Лиска притихла. Олег снова отдал ей бинокль, и своей рукой направил девчонку, куда нужно смотреть:

– Вот, видишь – вся Таврита как на ладони, из трёх колец состоит. Самое большое кольцо – внешнее, порушенное да выжженное – там восемнадцать Зим назад сражения шли. До Зимней Войны на выжженной земле стояли большие дома и стойла с быками, а теперь только руины. Срединное кольцо – это новое городище, сегодняшнее. Кто остался в живых и родился после сражения, те там обосновались. Новый частокол гораздо ниже прошлого, чтобы при случае общину ещё раз штурмовать...

– А зачем? – не поняла Лиска.

– Люди бунтуют. За те Зимы, что Таврита захвачена, в городе стало выжить не просто. Еды не хватает, Китеж много запасов как налоги забирает себе. Скотоводам сейчас не сладко живется, оттого и восстания происходят. Неспокойное это место.

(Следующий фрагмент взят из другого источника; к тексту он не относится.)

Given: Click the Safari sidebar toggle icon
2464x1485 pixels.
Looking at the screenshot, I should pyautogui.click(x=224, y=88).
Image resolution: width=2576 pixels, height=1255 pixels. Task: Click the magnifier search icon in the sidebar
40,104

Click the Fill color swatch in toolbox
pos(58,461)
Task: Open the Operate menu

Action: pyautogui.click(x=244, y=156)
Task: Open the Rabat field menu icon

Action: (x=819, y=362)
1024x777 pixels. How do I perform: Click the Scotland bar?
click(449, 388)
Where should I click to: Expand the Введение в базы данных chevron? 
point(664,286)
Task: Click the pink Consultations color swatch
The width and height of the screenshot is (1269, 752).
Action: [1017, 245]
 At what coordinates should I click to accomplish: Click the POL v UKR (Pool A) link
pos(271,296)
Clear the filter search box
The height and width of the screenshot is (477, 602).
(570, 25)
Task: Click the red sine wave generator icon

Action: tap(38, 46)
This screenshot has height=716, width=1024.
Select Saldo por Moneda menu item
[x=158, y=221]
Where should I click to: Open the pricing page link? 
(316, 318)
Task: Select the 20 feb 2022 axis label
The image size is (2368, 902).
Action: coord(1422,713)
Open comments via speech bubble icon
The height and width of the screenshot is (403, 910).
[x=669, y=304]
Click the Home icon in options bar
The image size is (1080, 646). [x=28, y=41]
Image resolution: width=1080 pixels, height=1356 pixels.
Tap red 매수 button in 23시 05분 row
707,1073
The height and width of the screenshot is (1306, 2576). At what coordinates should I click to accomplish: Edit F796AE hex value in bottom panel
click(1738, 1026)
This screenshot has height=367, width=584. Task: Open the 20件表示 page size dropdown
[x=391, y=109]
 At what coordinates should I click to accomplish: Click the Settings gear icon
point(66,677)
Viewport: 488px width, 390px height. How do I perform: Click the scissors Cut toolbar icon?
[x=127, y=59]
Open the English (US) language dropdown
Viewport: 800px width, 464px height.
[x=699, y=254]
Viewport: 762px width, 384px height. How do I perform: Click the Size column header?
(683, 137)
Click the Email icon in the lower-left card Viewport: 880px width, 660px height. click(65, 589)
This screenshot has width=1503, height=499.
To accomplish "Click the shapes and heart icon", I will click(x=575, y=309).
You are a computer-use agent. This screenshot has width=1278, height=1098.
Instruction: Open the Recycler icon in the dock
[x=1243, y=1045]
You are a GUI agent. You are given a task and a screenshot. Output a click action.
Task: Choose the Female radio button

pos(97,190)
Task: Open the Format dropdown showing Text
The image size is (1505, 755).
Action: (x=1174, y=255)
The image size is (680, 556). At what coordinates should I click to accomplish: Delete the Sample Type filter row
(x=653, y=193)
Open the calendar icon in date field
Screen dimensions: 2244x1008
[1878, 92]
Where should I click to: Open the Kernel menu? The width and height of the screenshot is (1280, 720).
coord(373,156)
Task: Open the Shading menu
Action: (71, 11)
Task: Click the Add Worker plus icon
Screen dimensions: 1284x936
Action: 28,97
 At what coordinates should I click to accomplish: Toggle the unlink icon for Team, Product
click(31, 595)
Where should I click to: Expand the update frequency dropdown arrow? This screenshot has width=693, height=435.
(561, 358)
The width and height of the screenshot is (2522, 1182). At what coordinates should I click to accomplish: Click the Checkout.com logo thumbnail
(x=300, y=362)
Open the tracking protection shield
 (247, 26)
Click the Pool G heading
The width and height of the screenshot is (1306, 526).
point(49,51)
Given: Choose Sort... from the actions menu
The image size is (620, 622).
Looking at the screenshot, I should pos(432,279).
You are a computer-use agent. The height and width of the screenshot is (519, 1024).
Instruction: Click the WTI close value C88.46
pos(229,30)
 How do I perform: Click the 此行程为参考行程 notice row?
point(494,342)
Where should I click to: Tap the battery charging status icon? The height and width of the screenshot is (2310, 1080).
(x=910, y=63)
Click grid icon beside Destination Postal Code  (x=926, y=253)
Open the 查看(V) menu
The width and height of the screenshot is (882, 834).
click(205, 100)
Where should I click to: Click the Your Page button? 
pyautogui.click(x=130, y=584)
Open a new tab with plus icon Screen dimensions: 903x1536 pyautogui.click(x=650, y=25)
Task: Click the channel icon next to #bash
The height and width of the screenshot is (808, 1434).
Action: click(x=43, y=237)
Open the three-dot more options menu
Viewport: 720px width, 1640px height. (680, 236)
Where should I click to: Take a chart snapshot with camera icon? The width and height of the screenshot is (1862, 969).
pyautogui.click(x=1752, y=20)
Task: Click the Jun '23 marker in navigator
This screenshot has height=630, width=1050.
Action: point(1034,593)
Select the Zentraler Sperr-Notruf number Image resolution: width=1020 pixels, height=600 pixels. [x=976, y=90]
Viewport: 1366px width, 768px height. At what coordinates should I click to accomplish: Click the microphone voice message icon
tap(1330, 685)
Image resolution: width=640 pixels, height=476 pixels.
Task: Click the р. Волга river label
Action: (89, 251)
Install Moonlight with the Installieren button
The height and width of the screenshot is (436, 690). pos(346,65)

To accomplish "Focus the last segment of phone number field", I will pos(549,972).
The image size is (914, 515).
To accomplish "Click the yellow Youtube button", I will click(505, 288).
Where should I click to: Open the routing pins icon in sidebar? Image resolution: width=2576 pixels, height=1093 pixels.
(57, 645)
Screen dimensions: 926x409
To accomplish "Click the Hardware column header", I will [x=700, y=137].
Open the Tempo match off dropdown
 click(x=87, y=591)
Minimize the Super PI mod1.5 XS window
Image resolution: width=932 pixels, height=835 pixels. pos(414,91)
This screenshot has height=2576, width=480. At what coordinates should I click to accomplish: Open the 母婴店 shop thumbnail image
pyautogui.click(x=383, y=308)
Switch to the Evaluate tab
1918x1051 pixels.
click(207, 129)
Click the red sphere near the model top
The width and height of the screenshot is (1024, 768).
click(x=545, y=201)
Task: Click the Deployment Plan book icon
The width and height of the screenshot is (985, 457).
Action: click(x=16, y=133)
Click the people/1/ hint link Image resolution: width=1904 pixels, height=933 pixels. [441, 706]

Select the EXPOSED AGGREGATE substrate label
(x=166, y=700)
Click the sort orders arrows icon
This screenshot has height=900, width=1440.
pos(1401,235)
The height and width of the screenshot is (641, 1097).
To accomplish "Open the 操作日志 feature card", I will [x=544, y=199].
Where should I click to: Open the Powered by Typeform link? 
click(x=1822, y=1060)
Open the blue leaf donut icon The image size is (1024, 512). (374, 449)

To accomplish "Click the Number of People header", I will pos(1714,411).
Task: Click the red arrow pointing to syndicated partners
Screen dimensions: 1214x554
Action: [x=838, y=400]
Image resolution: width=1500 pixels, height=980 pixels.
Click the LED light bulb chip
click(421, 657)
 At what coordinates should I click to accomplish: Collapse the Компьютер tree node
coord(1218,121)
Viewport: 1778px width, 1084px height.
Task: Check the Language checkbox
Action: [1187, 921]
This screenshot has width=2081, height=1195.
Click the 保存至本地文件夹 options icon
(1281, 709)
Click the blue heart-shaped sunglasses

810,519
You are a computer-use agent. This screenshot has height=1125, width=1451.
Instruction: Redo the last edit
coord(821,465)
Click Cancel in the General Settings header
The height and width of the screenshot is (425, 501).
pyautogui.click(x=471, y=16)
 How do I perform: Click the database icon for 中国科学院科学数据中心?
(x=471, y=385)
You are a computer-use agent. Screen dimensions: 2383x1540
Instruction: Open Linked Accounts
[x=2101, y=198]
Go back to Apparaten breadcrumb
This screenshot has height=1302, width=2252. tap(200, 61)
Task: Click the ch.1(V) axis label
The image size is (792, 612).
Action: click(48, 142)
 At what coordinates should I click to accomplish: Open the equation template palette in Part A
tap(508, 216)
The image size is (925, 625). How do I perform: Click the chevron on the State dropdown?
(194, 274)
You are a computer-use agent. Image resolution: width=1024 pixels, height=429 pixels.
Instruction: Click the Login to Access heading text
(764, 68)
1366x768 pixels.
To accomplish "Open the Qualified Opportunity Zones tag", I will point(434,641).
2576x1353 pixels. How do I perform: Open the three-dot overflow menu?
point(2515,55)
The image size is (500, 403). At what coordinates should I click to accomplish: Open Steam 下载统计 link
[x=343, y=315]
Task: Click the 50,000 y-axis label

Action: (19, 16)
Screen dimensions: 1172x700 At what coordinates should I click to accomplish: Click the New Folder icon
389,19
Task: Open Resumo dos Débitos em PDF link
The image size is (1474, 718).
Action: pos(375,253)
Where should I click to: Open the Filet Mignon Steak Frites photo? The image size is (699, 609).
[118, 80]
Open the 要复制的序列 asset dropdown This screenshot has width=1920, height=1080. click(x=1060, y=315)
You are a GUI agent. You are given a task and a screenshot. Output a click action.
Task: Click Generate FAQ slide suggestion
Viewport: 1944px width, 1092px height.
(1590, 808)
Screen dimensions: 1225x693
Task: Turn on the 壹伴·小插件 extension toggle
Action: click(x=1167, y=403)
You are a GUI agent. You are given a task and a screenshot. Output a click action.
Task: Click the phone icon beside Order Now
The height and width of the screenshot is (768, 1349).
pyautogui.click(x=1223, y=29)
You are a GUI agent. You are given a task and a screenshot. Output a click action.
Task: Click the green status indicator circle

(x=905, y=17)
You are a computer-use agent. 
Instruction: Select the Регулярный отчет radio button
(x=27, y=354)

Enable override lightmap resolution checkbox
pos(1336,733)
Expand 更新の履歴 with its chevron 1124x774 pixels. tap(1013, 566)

– Эх, не везёт нам с тобой, дедушка, – разочарованно выдохнула сирота. – Кушать хочется, так, что аж животик скрутило, а еду придётся просить у тех, кто сам не сытый, – поведя биноклем чуть в сторону, она спросила. – А что в середине общины? Будто большой каменный дом…

– Детинец стоит – это крепость окольничего. Он наместник самой Берегини. В каждой крупной общине есть городничий или старейшина – они точно из местных. Но при них всегда ставленник Китежский. Окольничий за делами следит, чтобы город был в полном подчинении Пераскеи. А в Таврите, так вообще нет старейшины – только окольничий.

– Ишь ты, как заперся, – обвела воровка биноклем крепкие стены. За ними укрылась небольшая крепость, сложенная из такого же серого камня. Крепость возвышалась на вершине насыпного холма, словно булыжник поставленный над деревянной Тавритой.

– Там власть, – отозвался Олег. – Дружина во время бунтов сразу в осаде окажется, так что удивляться тут нечего. А теперь посмотри на дороги перед общиной: с запада тройной перекресток, а вон в той стороне башню сгоревшую, видишь? А канаву с водой на востоке? Запомни всё это.

– Это зачем ещё? – удивилась Лиска. – Или скитальцы и о таком сказы рассказывают?

– Знаками будут, если придётся разминуться, а потом где-нибудь встретиться, так возле этих мест и сойдемся, всё поняла?

Девчонка охотно кивнула, пока всё казалось простым. Притворяться и втираться в доверие к людям она считала – гораздо сложнее.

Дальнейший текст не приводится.